JB: Life is good and people are equally so.
APRI: When you have time to sit back and relax, what do you find yourself doing?
APRI: If you had to convince a friend or colleague to read your work, what might you tell them?
JB: These are stories about life, you will see yourself in this work and might even find some answers to relationship questions you have.
APRI: When did you realize you were a writer?
JB: After years of working in a clinical setting as a therapist, then more years teaching and giving seminars, a lady approached me and said, "You need to write this stuff down. It will help more people." I realized most people appreciate a good story and we all learn from listening or reading about other individuals' trial and tribulations.
APRI: What makes you smile?
JB: Genuine playful outbursts from children. They are so pure in their reactions to a joyful event....adults can do this as well but have learned to suppress these spontaneous outpourings of joy.
APRI: What is your favorite word? Why?
JB: Kindness: something completely underrated in the world.

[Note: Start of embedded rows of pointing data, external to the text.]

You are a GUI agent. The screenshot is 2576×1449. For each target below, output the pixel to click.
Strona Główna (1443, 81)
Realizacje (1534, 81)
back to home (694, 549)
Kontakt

APRI: How would you describe your writing style?
JB: I write like I speak, I am told....style? What style would that be?
APRI: What question have you always wnated to be asked during an interview? How would you answer that question?
JB: I don't believe I have ever not articulated what I wanted to say. Somehow I always find a way to get the message across...and always in the moment - by the seat of my pants.